• _Sección de texto_:
Nació en 1863, tirado por caballos. Y en 1897 se hizo eléctrico. LLegó a transportar más de 600 millones de personas al año.
Por Eduardo Parise
En los últimos meses, el tema de quién se encarga de subtes,
colectivos y trenes se convirtió en algo que parece el cuento del gran
bonete. Es que el transporte de pasajeros en la Gran Ciudad siempre fue
clave para movilizar a millones de personas. Y dentro de esa historia
hubo un elemento que, durante un siglo, resultó vital: el tranvía.
La
palabra se origina en la expresión inglesa tramway, cuya traducción
literal sería algo así como “camino de rieles planos”, aquello que los
porteños convirtieron en “tranguai”.
En Buenos Aires todo empezó
en 1863, como algo complementario del ferrocarril, aunque siete años más
tarde ya integraba el paisaje urbano. Eran tirados por esos caballos
grandotes y potentes conocidos como percherones. Por entonces, las redes
creadas por los hermanos Méndez (Agustín, Teófilo y Nicanor), los
hermanos Lacroze (Julio y Federico) y Mariano Billinghurst, resultaron
de gran importancia. Pero tal vez el más famoso de esos servicios haya
sido el del “tranguaicito” en la zona de Belgrano.
El crecimiento
del servicio en la Ciudad iba a llegar hacia el fin del siglo XIX con
algo revolucionario: la electricidad. El primer recorrido experimental
se hizo en abril de 1897, por la avenida Chavango (actual Las Heras)
entre Scalabrini Ortíz (entonces Canning) y la Plaza de los Portones
(ahora Plaza Italia). Fue por impulso de un ingeniero estadounidense
llamado Charles Bright, creador de la empresa “Tranvía Eléctrico de
Buenos Ayres”, la primera que hubo aquí.

• _Datos proporcionados_:
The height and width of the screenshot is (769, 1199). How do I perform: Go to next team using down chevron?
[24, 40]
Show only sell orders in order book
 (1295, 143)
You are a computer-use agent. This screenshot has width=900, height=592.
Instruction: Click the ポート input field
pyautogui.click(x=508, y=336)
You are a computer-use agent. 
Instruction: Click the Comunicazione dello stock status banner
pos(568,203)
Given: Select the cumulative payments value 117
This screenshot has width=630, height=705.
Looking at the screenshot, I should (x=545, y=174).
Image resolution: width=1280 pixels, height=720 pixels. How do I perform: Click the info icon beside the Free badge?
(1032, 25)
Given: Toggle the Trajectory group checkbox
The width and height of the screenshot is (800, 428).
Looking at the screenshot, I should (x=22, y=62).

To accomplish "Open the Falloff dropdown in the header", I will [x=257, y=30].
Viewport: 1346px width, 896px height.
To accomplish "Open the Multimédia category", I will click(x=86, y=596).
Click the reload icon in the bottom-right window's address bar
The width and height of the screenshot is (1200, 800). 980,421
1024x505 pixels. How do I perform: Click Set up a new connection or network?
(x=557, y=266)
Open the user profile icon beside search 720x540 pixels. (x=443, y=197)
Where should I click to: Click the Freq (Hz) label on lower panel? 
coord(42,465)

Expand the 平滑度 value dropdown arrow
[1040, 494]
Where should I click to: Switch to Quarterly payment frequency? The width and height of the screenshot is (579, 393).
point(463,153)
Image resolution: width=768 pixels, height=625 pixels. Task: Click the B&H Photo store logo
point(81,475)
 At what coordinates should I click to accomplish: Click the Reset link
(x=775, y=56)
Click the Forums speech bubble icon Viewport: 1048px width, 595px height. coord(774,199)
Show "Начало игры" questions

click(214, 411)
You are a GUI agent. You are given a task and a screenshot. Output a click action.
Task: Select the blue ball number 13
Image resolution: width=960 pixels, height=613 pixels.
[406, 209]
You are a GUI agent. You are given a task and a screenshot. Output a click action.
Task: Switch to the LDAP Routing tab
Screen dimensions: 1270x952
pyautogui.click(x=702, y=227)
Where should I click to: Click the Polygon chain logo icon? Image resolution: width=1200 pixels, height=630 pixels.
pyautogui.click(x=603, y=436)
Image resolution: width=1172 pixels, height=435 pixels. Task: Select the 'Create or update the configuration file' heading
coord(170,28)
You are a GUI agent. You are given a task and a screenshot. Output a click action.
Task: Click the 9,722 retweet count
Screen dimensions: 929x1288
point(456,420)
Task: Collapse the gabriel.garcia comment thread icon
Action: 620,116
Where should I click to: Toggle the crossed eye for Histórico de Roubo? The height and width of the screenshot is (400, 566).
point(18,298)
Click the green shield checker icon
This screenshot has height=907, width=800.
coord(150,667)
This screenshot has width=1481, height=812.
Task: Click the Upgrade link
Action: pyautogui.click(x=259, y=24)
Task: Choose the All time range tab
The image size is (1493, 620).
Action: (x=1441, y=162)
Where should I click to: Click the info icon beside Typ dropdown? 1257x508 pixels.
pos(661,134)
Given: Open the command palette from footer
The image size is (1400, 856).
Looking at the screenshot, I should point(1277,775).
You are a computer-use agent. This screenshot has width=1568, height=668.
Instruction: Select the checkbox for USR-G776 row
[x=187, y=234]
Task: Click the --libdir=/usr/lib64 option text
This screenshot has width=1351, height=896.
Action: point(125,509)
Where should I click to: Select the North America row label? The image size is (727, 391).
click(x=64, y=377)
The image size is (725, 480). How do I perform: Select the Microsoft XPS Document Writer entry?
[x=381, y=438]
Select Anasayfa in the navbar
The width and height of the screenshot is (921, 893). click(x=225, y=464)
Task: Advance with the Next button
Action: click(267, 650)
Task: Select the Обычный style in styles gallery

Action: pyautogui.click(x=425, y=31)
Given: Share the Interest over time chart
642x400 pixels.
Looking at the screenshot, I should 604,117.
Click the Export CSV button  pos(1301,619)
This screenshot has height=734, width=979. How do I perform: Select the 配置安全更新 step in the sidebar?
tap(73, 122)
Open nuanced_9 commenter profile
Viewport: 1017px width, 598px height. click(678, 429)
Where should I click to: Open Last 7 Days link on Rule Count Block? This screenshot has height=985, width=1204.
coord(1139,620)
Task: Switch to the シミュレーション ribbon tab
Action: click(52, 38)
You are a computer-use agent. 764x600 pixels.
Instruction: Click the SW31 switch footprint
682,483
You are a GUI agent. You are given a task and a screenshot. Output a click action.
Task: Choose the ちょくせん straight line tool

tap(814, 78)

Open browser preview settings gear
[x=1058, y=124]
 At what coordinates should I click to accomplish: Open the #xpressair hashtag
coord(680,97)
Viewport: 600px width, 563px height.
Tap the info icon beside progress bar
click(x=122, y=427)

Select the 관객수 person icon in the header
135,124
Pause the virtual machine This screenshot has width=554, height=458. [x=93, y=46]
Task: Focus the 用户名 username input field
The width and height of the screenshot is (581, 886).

• _Consignas_:
a) En el texto sobre el tranvía en Buenos Aires, ¿cómo se llamaba la primera empresa de tranvías eléctricos que hubo en la ciudad?
b) Prolonga el texto sobre el tranvía en Buenos Aires a partir de su última oración.

• _Respuestas del ejercicio_:
a) Se llamaba "Tranvía Eléctrico de Buenos Ayres".

b)
Desde ese momento, el
tema sería un fenómeno social, tanto que en el primer cuarto del siglo
XX la red de los tranvías porteños ya era la mayor de América latina y
una de las principales del mundo: tenía casi 900 kilómetros de vías, más
de 3.000 vehículos y empleaba a 13.000 personas que trabajaban en los
cien recorridos y en los múltiples talleres donde hasta se fabricaban
coches con diseño propio. Pero lo más impactante era la cantidad de
pasajeros que transportaban cada año: según la Asociación Amigos del
Tranvía (que está en Caballito y mantiene un servicio de tranvías
históricos que aún recorren el barrio) superaba los 600 millones de
personas. Eso era así por los múltiples viajes que hacía cada una cada
día. El costo del boleto (10 centavos, o 5 en horarios “obreros”) lo
había hecho tan popular que a Buenos Aires se la conocía en el mundo
como “la ciudad de los tranvías”.
Por supuesto que no todo fueron
rosas. También hubo espinas, como la tragedia del 12 de julio de 1930
cuando uno cayó al Riachuelo en un puente levantado para que pasara una
chata. La niebla de la madrugada jugó contra la vida y de 60 personas
sólo sobrevivieron cuatro.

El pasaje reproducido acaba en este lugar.